(Pulse para descargar el archivo 18 Mbytes). La sociedad demanda que el Estado sea el garante de su seguridad global. Una exigencia que trasciende la asistencia cotidiana ampliando sus demandas a nuevos requerimientos en el terreno de las emergencias. Y es que, en la actualidad, a la capacidad de respuesta diaria de los Cuerpos y Fuerzas de Seguridad del Estado y los servicios sanitarios, se une la necesidad de afrontar con eficacia y garantía los retos que amenazan la seguridad y el bienestar de los ciudadanos en los supuestos de grave riesgo, catástrofe, calamidad u otras necesidades públicas.
España ha sido escenario en los últimos años de una serie de acontecimientos que han marcado un antes y un después en el análisis y reflexión sobre lo que debe ser la participación del Estado en asuntos ligados a la ayuda en situaciones de emergencia.
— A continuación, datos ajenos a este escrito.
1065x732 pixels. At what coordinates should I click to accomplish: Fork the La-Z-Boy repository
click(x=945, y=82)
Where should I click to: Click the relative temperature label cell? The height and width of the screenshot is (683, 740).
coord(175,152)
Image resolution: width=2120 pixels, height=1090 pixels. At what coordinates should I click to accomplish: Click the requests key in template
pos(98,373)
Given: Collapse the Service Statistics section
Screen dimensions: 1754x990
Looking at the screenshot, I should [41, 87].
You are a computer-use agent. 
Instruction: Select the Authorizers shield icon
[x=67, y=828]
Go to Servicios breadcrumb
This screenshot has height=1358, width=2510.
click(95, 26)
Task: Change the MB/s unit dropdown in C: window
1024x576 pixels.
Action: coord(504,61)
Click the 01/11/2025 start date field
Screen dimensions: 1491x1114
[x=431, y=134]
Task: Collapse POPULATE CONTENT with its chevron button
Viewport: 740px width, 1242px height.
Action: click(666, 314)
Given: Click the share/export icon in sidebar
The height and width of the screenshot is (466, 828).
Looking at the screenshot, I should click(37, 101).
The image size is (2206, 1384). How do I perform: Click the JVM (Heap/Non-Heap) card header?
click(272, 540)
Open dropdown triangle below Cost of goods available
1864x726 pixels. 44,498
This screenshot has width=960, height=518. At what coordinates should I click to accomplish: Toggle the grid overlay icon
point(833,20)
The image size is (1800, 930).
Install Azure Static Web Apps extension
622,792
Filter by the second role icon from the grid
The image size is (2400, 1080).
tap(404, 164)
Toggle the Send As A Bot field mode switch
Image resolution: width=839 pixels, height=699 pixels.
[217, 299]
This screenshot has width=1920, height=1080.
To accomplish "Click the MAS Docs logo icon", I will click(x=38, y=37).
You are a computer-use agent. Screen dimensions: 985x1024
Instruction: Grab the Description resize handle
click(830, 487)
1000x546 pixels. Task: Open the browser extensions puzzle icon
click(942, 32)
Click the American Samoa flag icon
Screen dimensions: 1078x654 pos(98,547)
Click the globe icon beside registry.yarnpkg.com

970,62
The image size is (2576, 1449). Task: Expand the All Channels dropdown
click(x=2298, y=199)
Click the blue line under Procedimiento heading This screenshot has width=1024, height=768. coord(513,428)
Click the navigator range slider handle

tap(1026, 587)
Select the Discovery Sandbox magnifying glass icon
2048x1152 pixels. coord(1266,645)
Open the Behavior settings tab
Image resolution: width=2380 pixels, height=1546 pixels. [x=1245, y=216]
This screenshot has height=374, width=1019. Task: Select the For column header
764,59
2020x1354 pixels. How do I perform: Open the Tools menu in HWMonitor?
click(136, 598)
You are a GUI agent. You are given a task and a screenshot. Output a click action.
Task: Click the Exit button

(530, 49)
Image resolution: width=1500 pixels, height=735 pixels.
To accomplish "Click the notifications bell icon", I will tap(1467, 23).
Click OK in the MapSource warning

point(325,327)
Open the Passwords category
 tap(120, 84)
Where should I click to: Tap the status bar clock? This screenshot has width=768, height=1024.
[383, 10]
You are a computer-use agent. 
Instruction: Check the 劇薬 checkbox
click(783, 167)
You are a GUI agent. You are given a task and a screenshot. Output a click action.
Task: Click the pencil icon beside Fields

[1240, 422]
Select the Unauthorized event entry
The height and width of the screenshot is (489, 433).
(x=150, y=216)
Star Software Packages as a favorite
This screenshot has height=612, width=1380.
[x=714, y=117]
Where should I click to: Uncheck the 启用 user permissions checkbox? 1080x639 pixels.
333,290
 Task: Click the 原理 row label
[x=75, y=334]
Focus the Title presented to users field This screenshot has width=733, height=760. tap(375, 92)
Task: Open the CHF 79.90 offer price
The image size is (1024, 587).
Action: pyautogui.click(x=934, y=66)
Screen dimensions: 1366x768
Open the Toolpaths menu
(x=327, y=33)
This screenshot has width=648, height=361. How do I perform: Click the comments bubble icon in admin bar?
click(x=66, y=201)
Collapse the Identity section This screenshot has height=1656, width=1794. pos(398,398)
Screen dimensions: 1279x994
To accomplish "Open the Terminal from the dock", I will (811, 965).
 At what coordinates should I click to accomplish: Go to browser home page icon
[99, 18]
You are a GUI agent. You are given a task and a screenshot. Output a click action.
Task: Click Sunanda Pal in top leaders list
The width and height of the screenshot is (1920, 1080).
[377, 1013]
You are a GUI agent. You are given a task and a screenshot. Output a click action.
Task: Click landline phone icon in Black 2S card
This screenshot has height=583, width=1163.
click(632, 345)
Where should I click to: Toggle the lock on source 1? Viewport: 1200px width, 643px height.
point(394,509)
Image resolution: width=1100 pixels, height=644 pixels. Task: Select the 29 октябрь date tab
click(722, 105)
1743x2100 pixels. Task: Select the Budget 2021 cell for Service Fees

Catástrofes como el grave incendio que afectó a la provincia de Guadalajara en 2005; los que calcinaron miles de hectáreas en la Comunidad Autónoma de Galicia en 2006; el hundimiento del barco “Prestige”, que ennegreció las costas gallegas, han supuesto que la Administración General del Estado y las Comunidades Autónomas hayan determinado la creación, en unos casos, o la potenciación, en otros, de unos servicios técnicamente especializados y altamente cualificados para atender con celeridad la demanda ciudadana en cada caso.
El 7 de octubre de 2005, el Consejo de Ministros creó, en el seno de las Fuerzas Armadas, la Unidad Militar de Emergencias (UME).
El propósito era simple. Los Ejércitos pasaban a colaborar con el resto de Administraciones para atender, de forma especializada y profesional, aquellas situaciones en las que, por diversos motivos, el ciudadano necesitara de su presencia por existir peligro para su vida o sus bienes materiales en los niveles de emergencia que se estipularan.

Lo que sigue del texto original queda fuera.